I work with CANDLES Holocaust Museum and Education Center in Terre Haute, Indiana. One of our survivors, Mr. Michael Kor, was 18 years old when he was liberated by the 250th. It was Lt. Col. Andrew Nehf, from Terre Haute, who was in command of the 250th. Because Lt. Col. Nehf made the profound choice to help Mickey Kor come to the United States, his life was forever changed.
Mickey is now 88. He survived being taken to the Riga Ghetto and was one of 4,000 men who survived the selections made to liquidate that very ghetto when the massacres in the Rumbula Forest took place. He survived another smaller massacre of 500 people in the ghetto, was eventually taken by transport to Stuthoff and then survived Stuthoff - of which 50% of the prisoners did not. From there he was in three other camps performing forced labor. I truly regard him as the luckiest man on Earth.
By his memory, his liberation was in April of 1945 near Magdeburg, after escaping a death march from Buchenwald.
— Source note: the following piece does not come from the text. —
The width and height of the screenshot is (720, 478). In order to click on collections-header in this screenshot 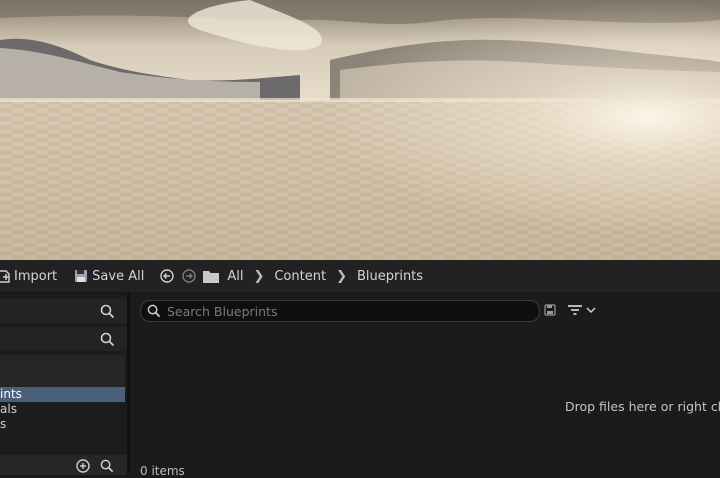, I will do `click(64, 465)`.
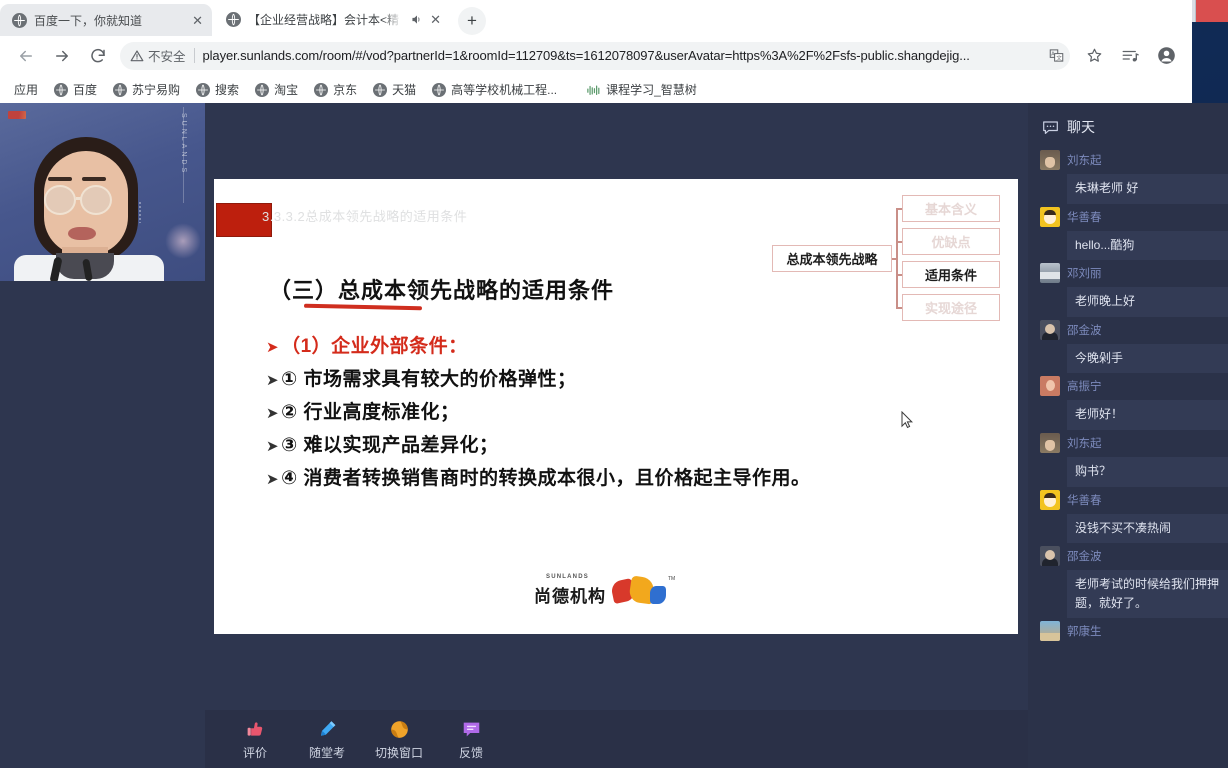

He was hiding in an abandoned structure, heard voices, and didn't recognize the language - he just knew it wasn't German, so he came out with his hands up. It was the soldiers of the 250th. They cleaned him up, gave him clean clothing, and as Mickey says it, his first taste of freedom, a cold bottle of Coca-Cola.
http://www.tribstar.com/local/x2112905496/Holocaust-survivor-celebrates-85th-birthday Although the article does say that Mickey is 85, he is actually 88. The museum has discovered a transport list to Stuthoff that lists his birth year as 1925. He says he can be 85 if he wants, since the Nazis stole time from him. :-)
I would like to establish locations for the 250th in late March and April of 1945 in order to "link" them with Mickey in as accurate way as possible.
The article I've linked gives information about Lt. Col. Nehf's daughter, Chris Chesley, now living in Chicago. The museum does have photos of Mickey with Lt. Col. Nehf from circa 1945.